The growth mindset is the belief that your talent and intelligence are the starting points of success and that true success comes from taking risks, learning from mistakes, working hard with smart strategies and resiliently picking yourself up after your setbacks. In other words, you believe that you can grow and change with experience.
This is in contrast to the fixed mindset. This mindset is grounded in the belief that you are born with a certain amount of talent and intelligence and that you cannot change how talented or smart you are. As a result, you rely on talent to get ahead, you are afraid to make mistakes, you avoid taking risks and you perceive the need to do everything perfectly or else you are a failure.
The growth mindset comes to us from Dr. Carol Dweck, author of Mindset: The New Psychology of Success. Dr. Dweck’s research confirms that those with the growth mindset are more resilient, more collaborative and ultimately more successful than people with a fixed mindset.
Think back to the early days of COVID. Many organizations, like the Metropolitan Opera and The New York Philharmonic, began streaming previously recorded performances for free. As more people began to access culture online, arts organizations like the ones discussed above experimented by creating new online programming. They adapted and refined their content as they sought the best way to interact with their audiences. There was no quitting because these leaders were determined to continue presenting quality programs for audiences who were isolated, fearful and in need of inspiration. That’s how the growth mindset works: by constantly looking for ways to improve and learning from mistakes.

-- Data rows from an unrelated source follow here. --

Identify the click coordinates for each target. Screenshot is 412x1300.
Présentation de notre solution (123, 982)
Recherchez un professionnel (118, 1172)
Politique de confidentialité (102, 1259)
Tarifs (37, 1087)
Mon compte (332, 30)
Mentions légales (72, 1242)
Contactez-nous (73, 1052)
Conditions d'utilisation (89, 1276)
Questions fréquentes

The third element of the Mindset of Creative Success is Proactivity.
With this mindset, you look for opportunities to create your vision of success and take action to make that vision a reality. The proactive mindset means that you look for ways to influence your environment and situation.
The arts organizations that continued their work during the pandemic did not sit around and wait for the world to reopen. Instead, they made videos, taught online, ran their festivals remotely and kept offering content that resonated with audiences. By being proactive and creating new opportunities, they were able to keep in touch with audiences and deliver on the missions of their organizations.
Bottom Line for Arts Leaders in the Post-COVID World
Embracing the three-part mindset of positivity, perseverance and proactivity is crucial for success in the post-COVID world.
Leaders need to be positive as they rebuild for our audiences. They need to persevere as they figure out the best way to engage audiences and to deliver quality live performances together with retaining and growing the virtual audience. And leaders need to create the right programs for our brave new world, proactively looking for the right opportunities.